Short Teaching Unit: The Omani Empire and the Center of the Emerging Global Economy, 1500-1850 (2024)

The history of Oman is entwined with the sea. Located on the southern edge of the Arabian Peninsula, Oman is surrounded by the Persian Gulf, the Sea of Oman, the Arabian Sea, and the Indian Ocean. Muscat, its capital today, is nestled in a bay, its shore protected on three sides by mountains. In antiquity the Greek geographer Ptolemy described Muscat’s privileged location, referring to it as the “hidden harbor” of the Indian Ocean. More modern writers also highlighted its privileged and unique geography. “The location of this place is far different from any that I have yet seen,” wrote an American sailor in 1847, “were it not or an island that serves as a landmark outside of the harbor, it would be difficult to find.”

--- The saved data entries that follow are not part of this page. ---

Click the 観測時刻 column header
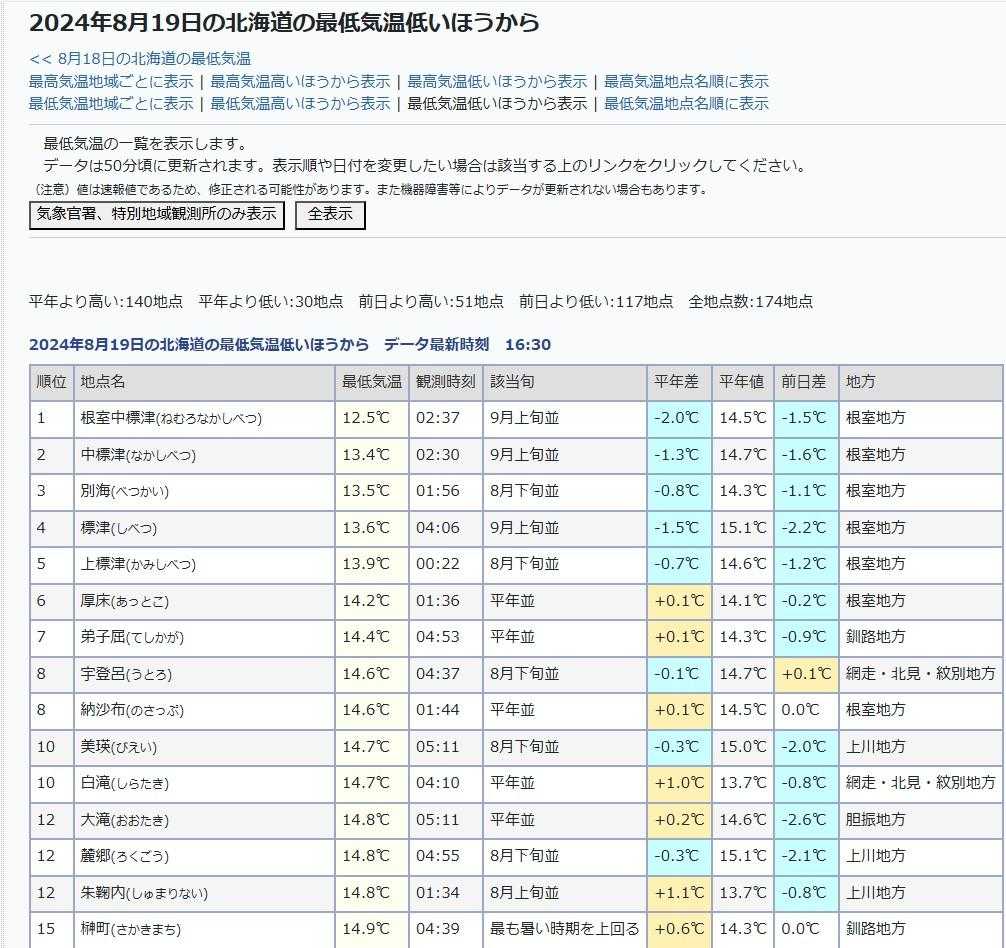Viewport: 1006px width, 948px height. click(445, 382)
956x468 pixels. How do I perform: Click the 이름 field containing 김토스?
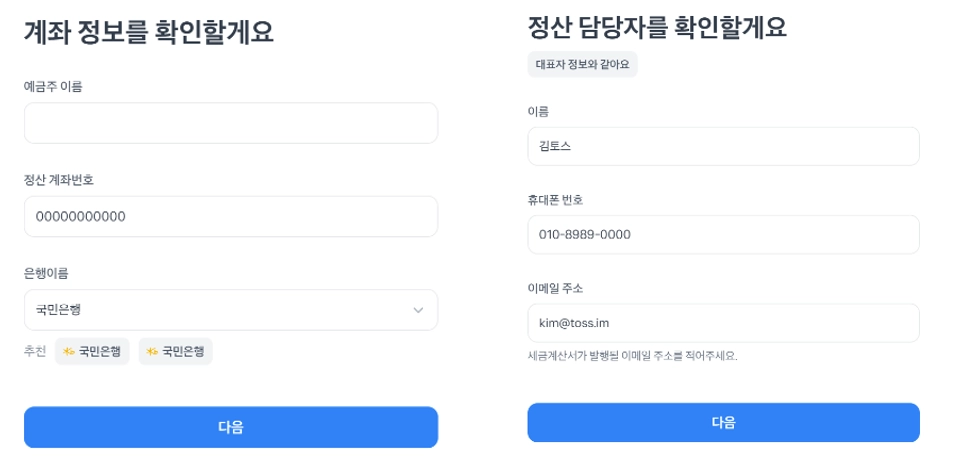click(722, 146)
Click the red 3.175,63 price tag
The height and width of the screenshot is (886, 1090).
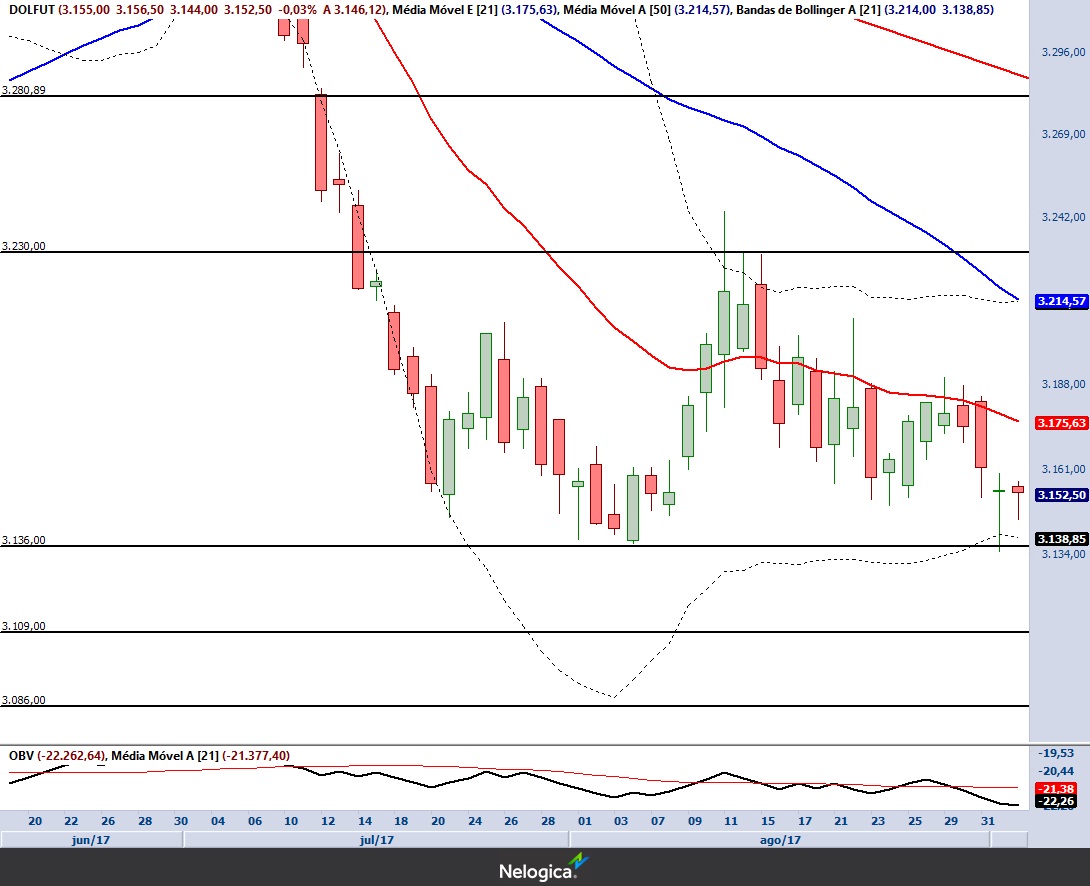1061,423
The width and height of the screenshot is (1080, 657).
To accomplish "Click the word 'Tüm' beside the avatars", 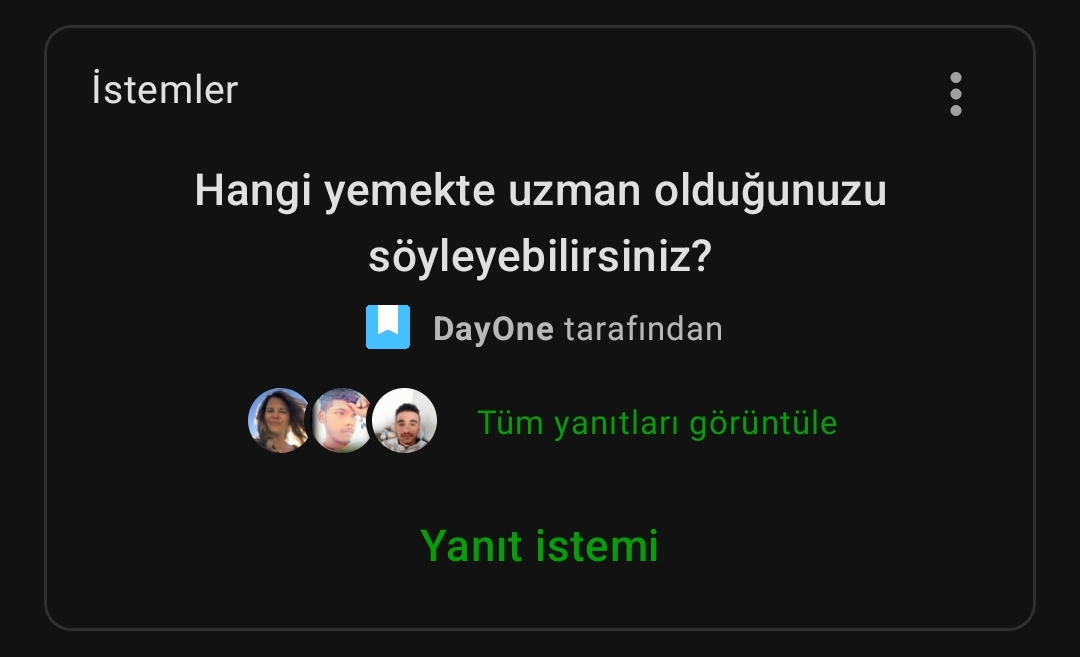I will click(x=510, y=422).
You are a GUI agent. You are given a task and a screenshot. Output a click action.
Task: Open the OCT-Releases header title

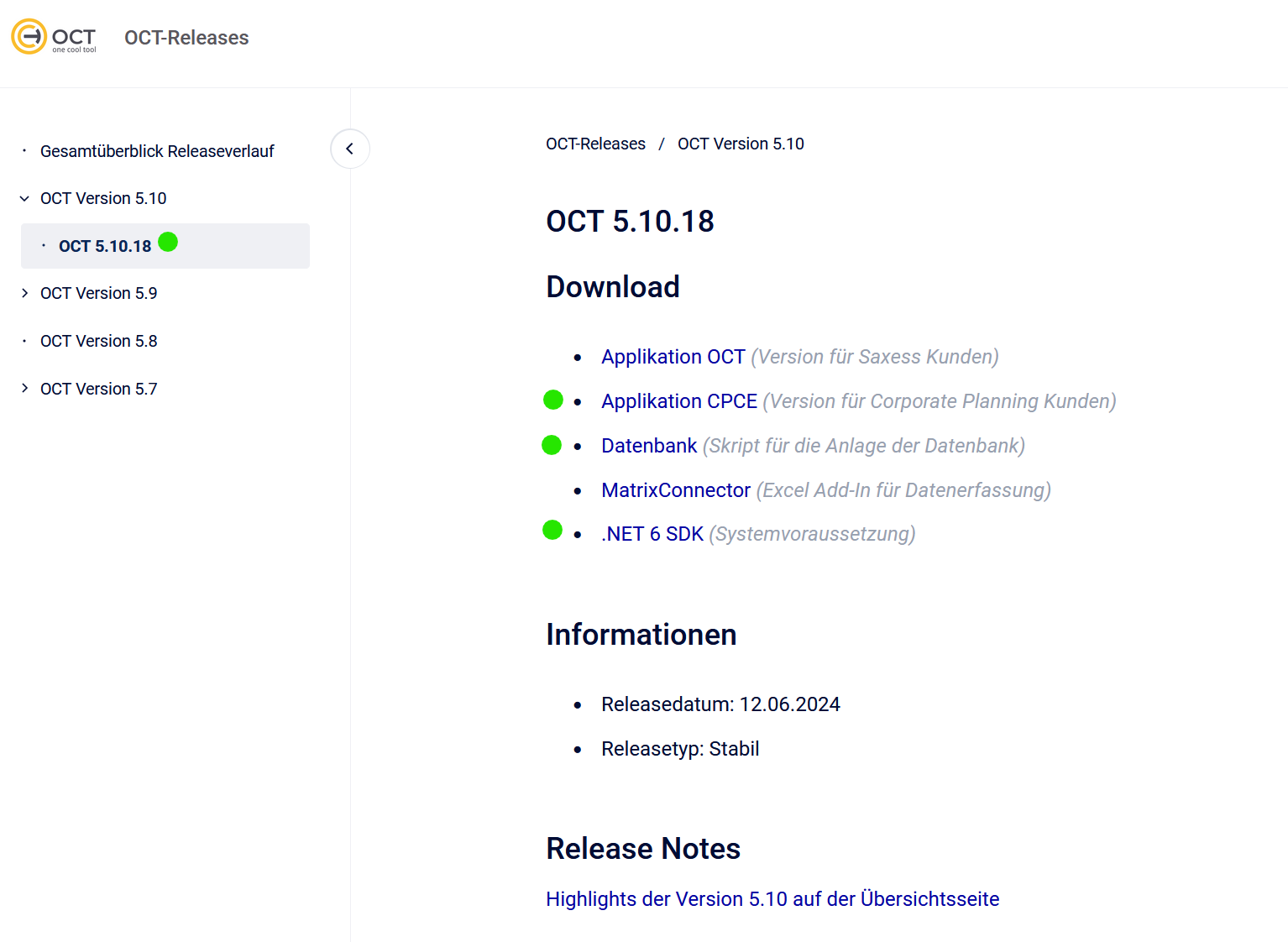186,38
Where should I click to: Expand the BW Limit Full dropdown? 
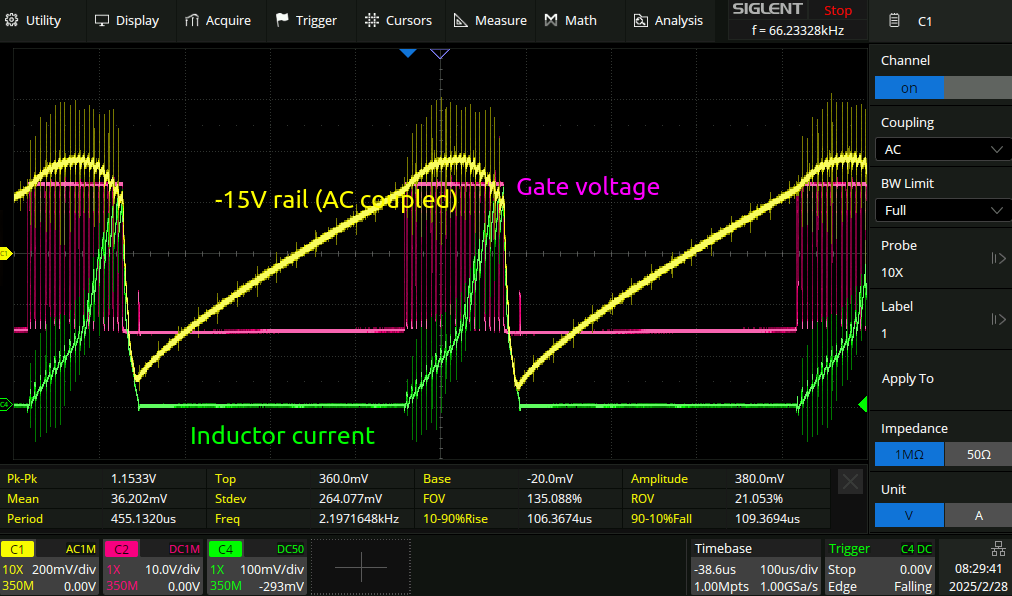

The American sailor’s ostensible difficulty finding Muscat belies its historical significance as part of a deeply connected commercial, social, and political Indian Ocean world, a world connecting Africa to China and all points in between. Muscat and other similar port cities along Oman’s coast were vital ports in this ancient and perpetually circling maritime trading world. For the last four thousand years, Omani traders and seafarers have traversed these networks stretching from the Arabian Peninsula and East Africa to the Indian subcontinent, Indonesia, and China. The American sailor’s remark about Muscat’s geography is important for another reason, too. Europeans and especially Americans were relative latecomers to this world.

Older styles of world history tended to use European empire as a starting point for interpreting all other parts of the world, especially in the modern era. One scholar who challenged this was the world historian Marshall Hodgson, who showed how Muslim societies in the Indian Ocean actually contained European powers, “reducing them to one element among others in the multinational trading world” of the Indian Ocean. The Omani Empire, by 1856 stretching from southern East Africa north to Gwadar in the Persian Gulf, is an important space for seeing how this history played out.

The Portuguese were the first Europeans to establish a presence in the Persian Gulf. In 1505, they sailed into Muscat harbor, bombarding and invading Muscat and other Omani cities. Amidst brutal fighting – most of it at sea – the Omanis relegated the Portuguese to rather small pockets in and around Muscat. By 1650 the Omanis, under the rising Yarubi Dynasty, forced their complete evacuation from the region. Nasir bin Murshid al-Yarubi, the first leader of the Yarubi Dynasty, came to power in 1624, beginning a long-term process of remaking Omani and broader Indian Ocean social, political, and economic practices to suit their entwined imperial interests. These interests were primarily rooted in commercial aggrandizement and the official protection of their own merchants. They built one of the most powerful navies in the Indian Ocean, and began using this navy as an instrument of their state policy. But their expansion wasn’t always rooted in violence and coercion. When the Yarubi defeated the Portuguese in Muscat, they demanded that the Portuguese, before withdrawing, restore to religious and ethnic minorities in Oman’s port cities their property and possessions, which the Portuguese had plundered. The Omanis also stipulated that the Portuguese could remain in the region as merchants, if they agreed to pay tribute to the Yarubi.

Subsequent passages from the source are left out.